Exercise goal
Rewrite the rows below, replacing every "GUI agent" with "screen assistant" and leaving everything else unchanged.

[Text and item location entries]

● ● ● ●

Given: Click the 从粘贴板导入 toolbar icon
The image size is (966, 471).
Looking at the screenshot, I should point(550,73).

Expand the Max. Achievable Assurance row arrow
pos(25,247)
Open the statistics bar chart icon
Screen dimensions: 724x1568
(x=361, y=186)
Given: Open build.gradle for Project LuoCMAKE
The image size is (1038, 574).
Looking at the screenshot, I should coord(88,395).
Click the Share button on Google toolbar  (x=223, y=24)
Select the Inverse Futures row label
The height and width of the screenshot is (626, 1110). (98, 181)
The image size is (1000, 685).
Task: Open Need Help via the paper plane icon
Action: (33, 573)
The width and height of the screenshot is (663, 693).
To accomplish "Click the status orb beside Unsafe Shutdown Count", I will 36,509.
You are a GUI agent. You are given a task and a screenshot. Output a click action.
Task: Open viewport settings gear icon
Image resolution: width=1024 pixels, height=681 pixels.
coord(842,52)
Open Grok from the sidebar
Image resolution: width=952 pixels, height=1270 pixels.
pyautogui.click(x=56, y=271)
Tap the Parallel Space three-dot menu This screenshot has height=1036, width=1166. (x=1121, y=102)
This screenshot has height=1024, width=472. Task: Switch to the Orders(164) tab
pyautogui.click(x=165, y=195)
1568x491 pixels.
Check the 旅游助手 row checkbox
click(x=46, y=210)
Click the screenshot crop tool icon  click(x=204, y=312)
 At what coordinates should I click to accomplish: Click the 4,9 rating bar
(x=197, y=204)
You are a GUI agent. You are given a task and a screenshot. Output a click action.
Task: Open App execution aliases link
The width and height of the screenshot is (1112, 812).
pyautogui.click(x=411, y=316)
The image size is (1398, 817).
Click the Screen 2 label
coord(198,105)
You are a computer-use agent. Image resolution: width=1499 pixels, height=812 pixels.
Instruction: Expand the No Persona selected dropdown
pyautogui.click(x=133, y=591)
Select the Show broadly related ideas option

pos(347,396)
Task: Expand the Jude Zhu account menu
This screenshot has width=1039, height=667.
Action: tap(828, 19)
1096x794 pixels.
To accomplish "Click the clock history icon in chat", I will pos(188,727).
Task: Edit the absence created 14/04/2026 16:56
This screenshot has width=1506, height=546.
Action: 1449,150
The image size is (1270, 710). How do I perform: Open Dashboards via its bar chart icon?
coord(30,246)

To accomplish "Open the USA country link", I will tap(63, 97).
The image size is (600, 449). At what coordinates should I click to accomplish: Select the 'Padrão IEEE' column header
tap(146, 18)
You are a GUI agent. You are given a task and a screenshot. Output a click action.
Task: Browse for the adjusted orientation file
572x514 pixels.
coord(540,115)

● ● ● ●

Finished answer
Given: Click the 从粘贴板导入 toolbar icon
The image size is (966, 471).
Looking at the screenshot, I should point(550,73).

Expand the Max. Achievable Assurance row arrow
pos(25,247)
Open the statistics bar chart icon
Screen dimensions: 724x1568
(x=361, y=186)
Given: Open build.gradle for Project LuoCMAKE
The image size is (1038, 574).
Looking at the screenshot, I should coord(88,395).
Click the Share button on Google toolbar  (x=223, y=24)
Select the Inverse Futures row label
The height and width of the screenshot is (626, 1110). (98, 181)
The image size is (1000, 685).
Task: Open Need Help via the paper plane icon
Action: (33, 573)
The width and height of the screenshot is (663, 693).
To accomplish "Click the status orb beside Unsafe Shutdown Count", I will 36,509.
You are a screen assistant. You are given a task and a screenshot. Output a click action.
Task: Open viewport settings gear icon
Image resolution: width=1024 pixels, height=681 pixels.
coord(842,52)
Open Grok from the sidebar
Image resolution: width=952 pixels, height=1270 pixels.
pyautogui.click(x=56, y=271)
Tap the Parallel Space three-dot menu This screenshot has height=1036, width=1166. (x=1121, y=102)
This screenshot has height=1024, width=472. Task: Switch to the Orders(164) tab
pyautogui.click(x=165, y=195)
1568x491 pixels.
Check the 旅游助手 row checkbox
click(x=46, y=210)
Click the screenshot crop tool icon  click(x=204, y=312)
 At what coordinates should I click to accomplish: Click the 4,9 rating bar
(x=197, y=204)
You are a screen assistant. You are given a task and a screenshot. Output a click action.
Task: Open App execution aliases link
The width and height of the screenshot is (1112, 812).
pyautogui.click(x=411, y=316)
The image size is (1398, 817).
Click the Screen 2 label
coord(198,105)
You are a computer-use agent. Image resolution: width=1499 pixels, height=812 pixels.
Instruction: Expand the No Persona selected dropdown
pyautogui.click(x=133, y=591)
Select the Show broadly related ideas option

pos(347,396)
Task: Expand the Jude Zhu account menu
This screenshot has width=1039, height=667.
Action: tap(828, 19)
1096x794 pixels.
To accomplish "Click the clock history icon in chat", I will pos(188,727).
Task: Edit the absence created 14/04/2026 16:56
This screenshot has width=1506, height=546.
Action: 1449,150
The image size is (1270, 710). How do I perform: Open Dashboards via its bar chart icon?
coord(30,246)

To accomplish "Open the USA country link", I will tap(63, 97).
The image size is (600, 449). At what coordinates should I click to accomplish: Select the 'Padrão IEEE' column header
tap(146, 18)
You are a screen assistant. You are given a task and a screenshot. Output a click action.
Task: Browse for the adjusted orientation file
572x514 pixels.
coord(540,115)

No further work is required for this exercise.